__BRIEF__:
Reproduce the passage of the album review below between "Divided into two" and "relaxed sonic meditation.", inclusive.

··· TEXT

Straight from Duisburg, Germany comes the impressive debut from Klaus Hoffmann-Hoock (otherwise known as Cosmic Hoffmann) on Klaus Schulze’s wonderful Innovative Communication record label. Music For Paradise was Klaus’s attempt to present his spiritual journey from space-disco cosmic man to “woke” Eastern-influenced musician, via various forms of musical movements. Originally titled “Music for Meditation”, somewhere, along its phase from demo to completion, an ode to its Asian influence turned into something dramatically different. Transformed by Klaus’s interest in the Mellotron, synthesizers, and ambient sounds, Music For Paradise became more appropriate for what it came to be. It was those machines and a bit of experimentation that allowed him to create and recreate something mere allegory couldn’t. Hypnotic, mantric, spiritual, and full of depth with the very little, but intricately sculpted, sonic movement it took, the music on this record beams with something uniquely placid and peaceful, displacing the listener just enough to take you on that same journey.
Divided into two halves, the vinyl release opens with a side-long track: “Paradise”. Divided into four sections – Air, Water, Fire, Breath – “Paradise” begins much like environmental music. A waterfall synthesizer melody introducing recorded bird calls tries to set the mood, evoking the feeling of a forest environment. As Heinz Weidenbrück’s bass adds the internal beat of the song, and hand drums slowly, softly, add a solid base from where the song could just ruminate, Klaus starts to slowly guide the album (and us listeners) into a decidedly relaxed sonic meditation.
What makes “Paradise” such a totemic track is all these not-so-random, very life-like, spontaneous bits of recorded mantra vocals, nature sounds, and assorted Mellotron fading in and out, that simply allow the song to grow organically. If I had to think of any emotional way to describe the allure of “Paradise”, I’d say it’s the way Klaus portrays it as the sound of some attainable ecology/environment. With that in mind, one can see how important the role those environmental sounds Klaus recorded in India, Sri Lanka, Bali, and Thailand, are to this album. They serve a way to free you from locale and expectation.

······
··· DATASET SECTION

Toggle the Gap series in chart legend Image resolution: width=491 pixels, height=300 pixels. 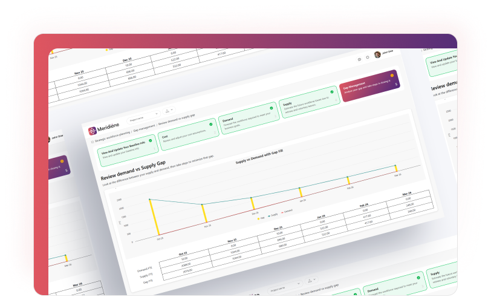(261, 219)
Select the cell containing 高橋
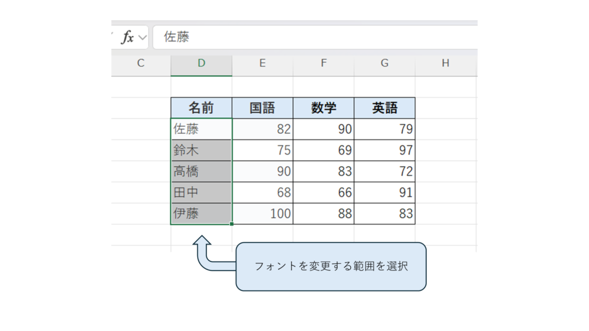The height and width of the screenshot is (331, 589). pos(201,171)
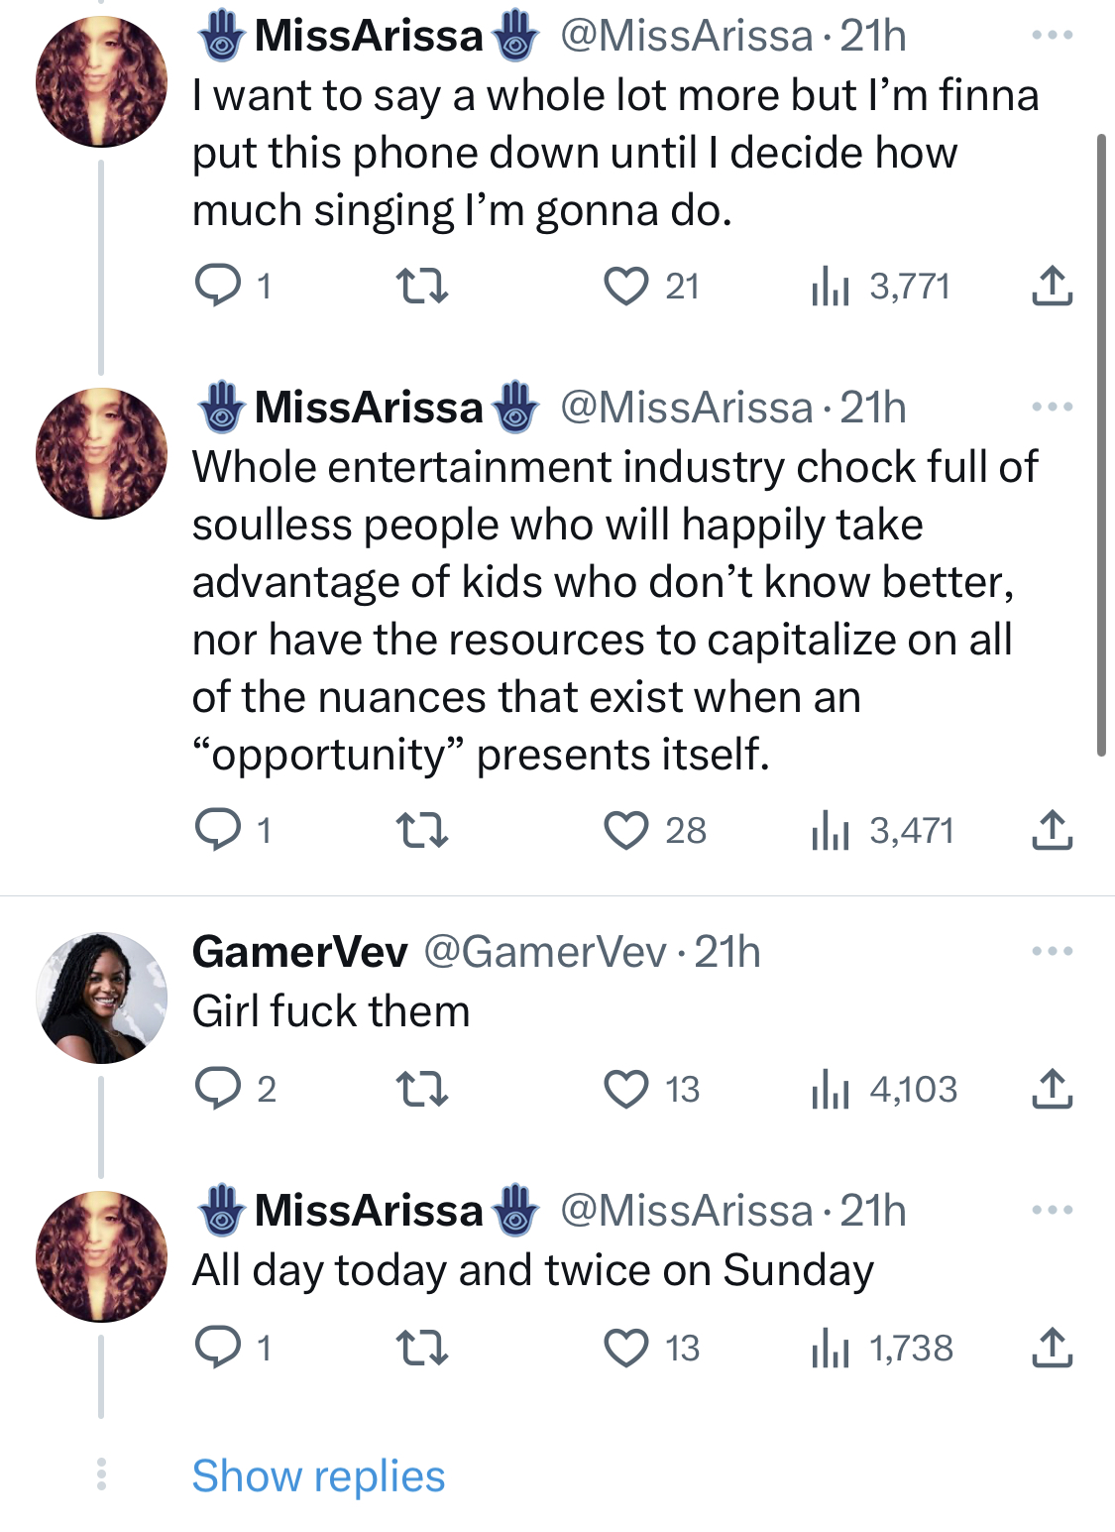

······

__EXPECTED OUTPUT__:
Divided into two halves, the vinyl release opens with a side-long track: “Paradise”. Divided into four sections – Air, Water, Fire, Breath – “Paradise” begins much like environmental music. A waterfall synthesizer melody introducing recorded bird calls tries to set the mood, evoking the feeling of a forest environment. As Heinz Weidenbrück’s bass adds the internal beat of the song, and hand drums slowly, softly, add a solid base from where the song could just ruminate, Klaus starts to slowly guide the album (and us listeners) into a decidedly relaxed sonic meditation.